Por alguna razón, la noche siempre ha supuesto para mí el lado amable de la vida. Fiesta y descanso han sido las dos opciones más recurridas en su seno, predominantes por ese orden en la sucesión de los años. El opuesto de la noche, dicen, es el día. En mi caso es la obligación. ¿Cómo puede inspirar tanto temor atávico en el ser humano el mundo de algo que ahuyenta la obligación? De noche no me siento agobiado por las responsabilidades. Mi mente se libera y vuela. A veces ese vuelo es desorbitado y penetra en nubes donde me esperan mis obsesiones. Entonces comprendo algo los reparos de la gente con la noche, puesto que a menudo equivale a soledad, y sin compañía nadie nos defiende de nuestros miedos. 
De todas formas, no me quitéis la noche.

4 de mayo de 2024

Sueños son


Despierto y los sueños son solo un traslúcido recuerdo.

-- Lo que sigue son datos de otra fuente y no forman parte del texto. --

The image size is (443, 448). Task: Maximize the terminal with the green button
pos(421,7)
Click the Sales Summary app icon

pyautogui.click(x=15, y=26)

Antes de que se asienten, vienen las reminiscencias y las obligaciones, y los ahuyentan. Solo los apoyan las emociones, sombras oníricas y hermanas suyas. En la lucha por la supervivencia, lo que vivo mientras duermo tiene perdida la batalla con la realidad, por su origen recóndito bajo la mente consciente, su falta de presencia para las ocupaciones cotidianas y esa naturaleza liviana que lo lleva a evaporarse sin testimoniar su existencia. Nunca me intereso por darle voz, ni me acuerdo de lo que ha pasado igual que un borracho. Su lugar lo ocupan raudos los emisarios de la memoria y del deber.
El pasado y el futuro combaten a los sueños. Solo pararse en el presente, el terreno de los sentimientos, los puede alimentar para que permanezcan.